As you can see it is a big bill lol....0 -
Because I have posted a few times it now lets me post pictures.
As you can see it is a big bill lol....
Its huge! By far and away the biggest I have ever seen on this thread lol.
As you have established there were 6495 high rate units charged on your bill. By using the versatile ready reckoner you can work very precisely when and by how much these incorrectly overcharged units occurred. At a quick glance it would be around 20th Dec when 4572 was reached. So 14 days or so were charged at 4.412/1.915 and the remainder at 5.997/1.990. Refer to the daily rates shown in the ready reckoner to work this out. If you have a problem doing it then come back here for assistance.0 -
Now, now, DD; you’re just playing a game of confusion here. You know perfectly well that both paragraphs that you have quoted refer to the same letter, being a “letter before action”.

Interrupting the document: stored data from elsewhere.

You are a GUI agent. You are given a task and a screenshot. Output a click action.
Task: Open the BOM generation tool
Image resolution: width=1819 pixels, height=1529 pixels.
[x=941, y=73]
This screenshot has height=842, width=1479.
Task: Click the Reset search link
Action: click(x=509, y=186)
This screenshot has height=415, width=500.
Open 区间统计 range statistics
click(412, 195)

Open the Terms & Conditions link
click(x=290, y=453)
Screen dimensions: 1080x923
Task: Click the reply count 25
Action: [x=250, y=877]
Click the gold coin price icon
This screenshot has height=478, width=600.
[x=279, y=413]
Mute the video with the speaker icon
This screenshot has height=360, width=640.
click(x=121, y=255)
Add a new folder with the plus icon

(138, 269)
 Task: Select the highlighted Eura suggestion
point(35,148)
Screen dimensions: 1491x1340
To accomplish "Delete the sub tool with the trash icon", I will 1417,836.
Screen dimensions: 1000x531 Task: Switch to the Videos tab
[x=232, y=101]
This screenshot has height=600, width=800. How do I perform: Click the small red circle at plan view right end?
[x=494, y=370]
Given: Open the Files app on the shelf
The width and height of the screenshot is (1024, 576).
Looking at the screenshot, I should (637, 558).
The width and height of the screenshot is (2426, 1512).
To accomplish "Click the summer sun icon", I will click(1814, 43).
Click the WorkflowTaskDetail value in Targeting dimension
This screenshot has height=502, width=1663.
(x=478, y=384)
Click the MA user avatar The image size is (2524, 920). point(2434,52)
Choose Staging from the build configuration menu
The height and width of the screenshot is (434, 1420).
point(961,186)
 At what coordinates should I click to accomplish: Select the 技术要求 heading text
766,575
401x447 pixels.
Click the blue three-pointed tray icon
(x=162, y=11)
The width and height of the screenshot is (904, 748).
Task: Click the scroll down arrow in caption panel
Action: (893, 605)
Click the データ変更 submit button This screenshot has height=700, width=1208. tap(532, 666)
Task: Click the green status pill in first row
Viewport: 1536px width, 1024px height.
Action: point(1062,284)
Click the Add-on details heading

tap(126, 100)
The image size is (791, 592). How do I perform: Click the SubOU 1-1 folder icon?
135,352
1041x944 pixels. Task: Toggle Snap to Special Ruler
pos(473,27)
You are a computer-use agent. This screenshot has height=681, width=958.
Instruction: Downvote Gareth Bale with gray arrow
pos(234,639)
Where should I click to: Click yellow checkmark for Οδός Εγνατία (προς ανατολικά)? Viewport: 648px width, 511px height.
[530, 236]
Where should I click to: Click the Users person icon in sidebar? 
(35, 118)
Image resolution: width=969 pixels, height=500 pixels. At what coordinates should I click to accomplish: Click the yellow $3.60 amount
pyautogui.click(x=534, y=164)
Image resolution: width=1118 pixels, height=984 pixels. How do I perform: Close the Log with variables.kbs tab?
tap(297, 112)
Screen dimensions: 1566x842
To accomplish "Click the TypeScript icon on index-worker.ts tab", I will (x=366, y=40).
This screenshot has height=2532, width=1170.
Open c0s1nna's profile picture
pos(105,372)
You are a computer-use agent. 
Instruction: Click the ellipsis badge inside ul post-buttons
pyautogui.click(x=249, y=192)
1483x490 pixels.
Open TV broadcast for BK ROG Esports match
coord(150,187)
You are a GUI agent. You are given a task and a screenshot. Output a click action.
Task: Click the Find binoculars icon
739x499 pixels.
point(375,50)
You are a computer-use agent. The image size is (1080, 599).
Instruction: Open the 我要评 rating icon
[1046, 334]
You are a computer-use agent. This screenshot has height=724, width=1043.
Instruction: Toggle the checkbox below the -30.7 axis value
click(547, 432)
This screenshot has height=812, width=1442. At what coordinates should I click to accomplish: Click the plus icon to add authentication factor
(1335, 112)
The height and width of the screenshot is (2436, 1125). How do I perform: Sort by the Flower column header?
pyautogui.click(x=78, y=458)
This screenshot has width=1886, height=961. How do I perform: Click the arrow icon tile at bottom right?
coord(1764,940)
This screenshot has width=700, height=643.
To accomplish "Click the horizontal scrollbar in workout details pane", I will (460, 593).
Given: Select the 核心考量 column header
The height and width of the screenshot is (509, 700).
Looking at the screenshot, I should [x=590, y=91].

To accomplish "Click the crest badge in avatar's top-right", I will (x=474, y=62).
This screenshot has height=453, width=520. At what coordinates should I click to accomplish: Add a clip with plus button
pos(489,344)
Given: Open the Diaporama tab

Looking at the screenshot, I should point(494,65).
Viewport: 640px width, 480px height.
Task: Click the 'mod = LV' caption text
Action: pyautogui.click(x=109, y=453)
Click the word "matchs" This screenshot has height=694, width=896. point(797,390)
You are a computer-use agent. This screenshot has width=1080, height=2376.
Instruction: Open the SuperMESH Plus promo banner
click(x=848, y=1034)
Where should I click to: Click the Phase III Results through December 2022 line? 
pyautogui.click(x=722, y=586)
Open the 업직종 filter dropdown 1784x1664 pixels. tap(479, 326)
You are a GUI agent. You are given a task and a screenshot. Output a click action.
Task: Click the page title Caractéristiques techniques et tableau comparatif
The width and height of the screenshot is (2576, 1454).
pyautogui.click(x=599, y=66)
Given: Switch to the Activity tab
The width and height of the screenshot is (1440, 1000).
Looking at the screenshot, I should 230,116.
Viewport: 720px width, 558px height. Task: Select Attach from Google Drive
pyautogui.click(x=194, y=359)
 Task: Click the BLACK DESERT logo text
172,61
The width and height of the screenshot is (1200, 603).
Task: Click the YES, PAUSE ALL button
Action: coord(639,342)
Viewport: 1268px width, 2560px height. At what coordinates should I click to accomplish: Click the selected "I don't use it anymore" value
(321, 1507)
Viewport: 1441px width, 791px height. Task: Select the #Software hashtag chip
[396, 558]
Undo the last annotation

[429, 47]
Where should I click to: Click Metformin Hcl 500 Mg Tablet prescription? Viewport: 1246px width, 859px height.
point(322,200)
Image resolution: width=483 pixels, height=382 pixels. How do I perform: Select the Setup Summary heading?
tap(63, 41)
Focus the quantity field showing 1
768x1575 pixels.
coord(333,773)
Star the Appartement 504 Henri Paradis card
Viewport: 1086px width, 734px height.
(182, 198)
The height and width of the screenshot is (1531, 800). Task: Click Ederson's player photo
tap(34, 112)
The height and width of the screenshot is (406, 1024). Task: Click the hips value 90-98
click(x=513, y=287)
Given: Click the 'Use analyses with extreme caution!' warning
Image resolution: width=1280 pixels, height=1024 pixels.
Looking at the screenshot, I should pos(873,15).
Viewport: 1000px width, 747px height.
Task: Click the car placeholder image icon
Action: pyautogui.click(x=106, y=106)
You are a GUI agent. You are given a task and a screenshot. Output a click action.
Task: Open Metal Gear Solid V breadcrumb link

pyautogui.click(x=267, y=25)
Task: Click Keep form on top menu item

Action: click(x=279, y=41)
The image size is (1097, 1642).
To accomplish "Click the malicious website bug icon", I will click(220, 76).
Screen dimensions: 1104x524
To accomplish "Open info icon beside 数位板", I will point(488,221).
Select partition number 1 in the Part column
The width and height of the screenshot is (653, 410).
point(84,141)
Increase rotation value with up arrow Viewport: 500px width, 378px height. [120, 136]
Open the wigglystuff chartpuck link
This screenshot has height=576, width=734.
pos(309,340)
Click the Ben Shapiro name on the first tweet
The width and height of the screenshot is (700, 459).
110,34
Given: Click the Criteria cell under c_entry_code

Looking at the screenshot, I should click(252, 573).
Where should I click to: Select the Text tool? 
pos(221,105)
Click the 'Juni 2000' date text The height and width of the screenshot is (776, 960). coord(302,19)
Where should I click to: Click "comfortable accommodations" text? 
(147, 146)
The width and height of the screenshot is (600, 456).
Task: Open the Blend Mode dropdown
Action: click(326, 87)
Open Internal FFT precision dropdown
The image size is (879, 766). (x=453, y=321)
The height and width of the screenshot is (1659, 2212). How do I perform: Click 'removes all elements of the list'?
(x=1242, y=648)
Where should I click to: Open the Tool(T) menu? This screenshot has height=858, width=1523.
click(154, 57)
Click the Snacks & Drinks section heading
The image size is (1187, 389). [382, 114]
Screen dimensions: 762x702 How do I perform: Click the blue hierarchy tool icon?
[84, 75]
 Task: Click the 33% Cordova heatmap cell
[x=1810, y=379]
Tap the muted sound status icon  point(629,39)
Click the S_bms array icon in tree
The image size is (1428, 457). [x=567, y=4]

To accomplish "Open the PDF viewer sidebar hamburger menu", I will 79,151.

I didn't know that as your posts appeared to me, rather untypically, as ambiguous. If you are absolutely 100% sure that a letter opening a claim with a Letter Before Action contained somewhere in it presents no possibility of npower being able to use that to their advantage further down the line then fair enough. Say so.
I am no legal expert and because of this I am not convinced that weaving a legal document which is usually sent separately, within a general letter setting out a claim is a good idea or a time saver. My advice will remain that the successful path that has been followed so far on this thread, is still followed.
That is, set out and make the claim, negotiate, settle.
If that fails then issue the LBA, negotiate and settle. If that fails take out the summons and then negotiate and settle.
No-one as far as I know has as yet gone to court. I know of very few who have even issued a summons. The LBA in many cases is the catalyst that causes claims to be settled before a summons is applied for. I don't think it should be the opening gambit.
That is purely my own laymans opinion. I claim no expertise and may well be wrong. Just being cautious.0 -
DirectDebacle wrote: »I didn't know that as your posts appeared to me, rather untypically, as ambiguous. If you are absolutely 100% sure that a letter opening a claim with a Letter Before Action contained somewhere in it presents no possibility of npower being able to use that to their advantage further down the line then fair enough. Say so.
Am I 100% sure I am right? Well, it’s what I will be doing with my own opening letter to npower, so I suppose time will tell if I am right.
Fundamentally, there is a choice for people who wish to claim – either a letter setting out their claim (and nothing more) or alternatively a letter setting out a clear and precise claim, giving npower a fair and reasonable time limit to deal with the matter, and advising them of the fact that court action will commence (without further notice) if the matter is not satisfactorily resolved within the said time limit.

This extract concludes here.